* START Excerpt *

29 December 2007

Collateral Damage

This week, in stark contrast to the Christmas celebration, those churches who include certain saints' days and other observances in their calendars observed the Martyrdom of Stephen (Dec. 26) and Holy Innocents (Dec. 28). This year, churches following the Revised Common Lectionary and Calendar will read the gospel from Matthew 2:13-18, which is the same reading as for Holy Innocents.

"Holy Innocents" is the title given by the church to the infants of Bethlehem slaughtered by King Herod in an attempt to be rid of Jesus, proclaimed to him by the Magi as the new "King of the Jews." Though there is some historical question of whether the massacre actually occurred and how many infants might have died if it did occur, historians are generally agreed that Herod certainly could have ordered the deaths. (He did, after all, kill his own sons, one of his wives, and several other members of his family.)

* END Excerpt *
* START Entries *

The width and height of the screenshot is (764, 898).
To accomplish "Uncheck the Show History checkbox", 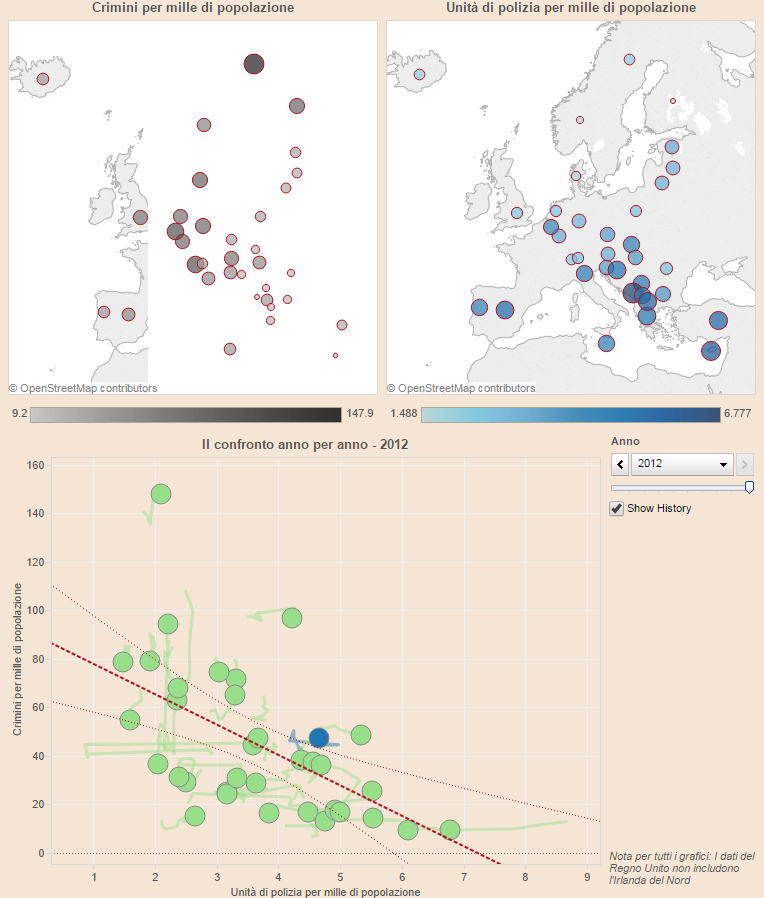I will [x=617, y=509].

* END Entries *
* START Entries *

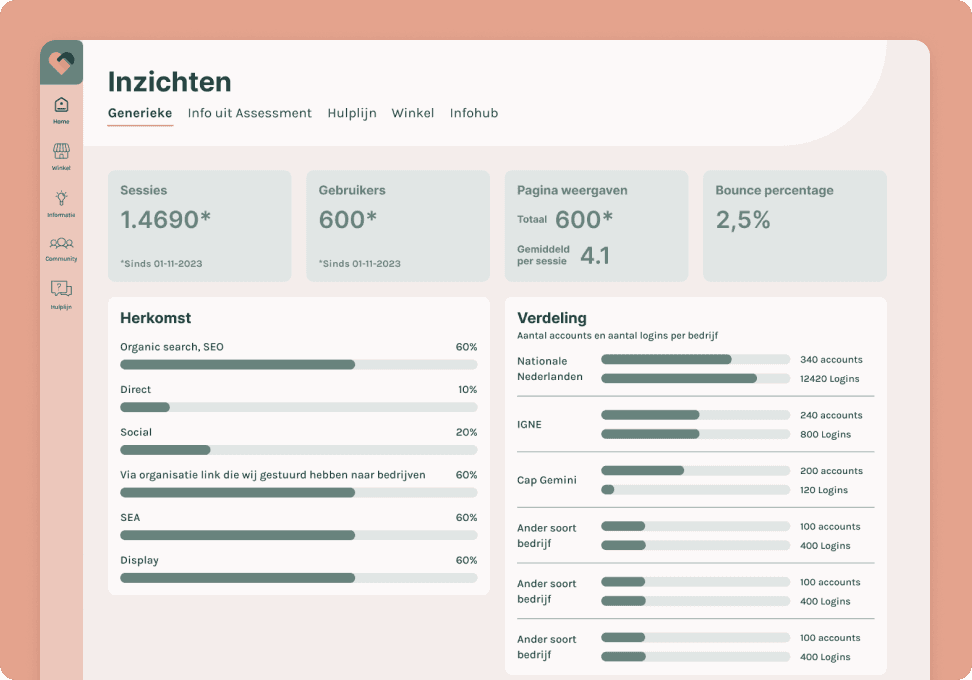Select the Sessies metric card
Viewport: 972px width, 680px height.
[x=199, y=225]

* END Entries *

▸ **Task instructions**:
**a)** In the Holy Innocents piece, which gospel passage will churches following the Revised Common Lectionary read this year?
**b)** Pick up the Holy Innocents piece after its last sentence and carry it on.
The rows are separate material with no connection to the Holy Innocents piece.

▸ **Answers**:
**a)** Matthew 2:13-18.

**b)**
Of course, in Matthew's story line, the attempt to kill the infant Jesus is also part of an historical reenactment by Jesus of the travels into and out of Egypt by the Hebrew people, where he and his parents flee to, and reside in, Egypt until after Herod's own death so that, in Matthew's words (quoting Hosea), "Out of Egypt I called my son," directly comparing Jesus to Moses.

But to use a phrase coined by the US military, probably during the Viet Nam War, the Holy Innocents were "collateral damage." The point of the death warrant was Jesus, but just to be sure, included any male child in Bethlehem under age 2. The movies usually show the massacre as a massive slaughter, but historically, the number actually slain would have been closer to a half dozen, possibly as many as 10 or 12. Yet, in terms of morality, one would have been too many.

In the history of the world, the number of innocent deaths due to the predations of war and civil unrest are astronomical. And the ethicists and theological moralists continue to debate when and whether murder becomes simply that form of justifiable homicide now labelled "collateral damage." Today's news, telling of the carnage at and after the assassination of Prime Minister Bhutto in Pakistan, includes this phrase. Some hairsplitters have claimed that, if it's done by a terrorist, it's murder, but if it's done by the military or other agents of a legitimate government, then it's only "collateral damage."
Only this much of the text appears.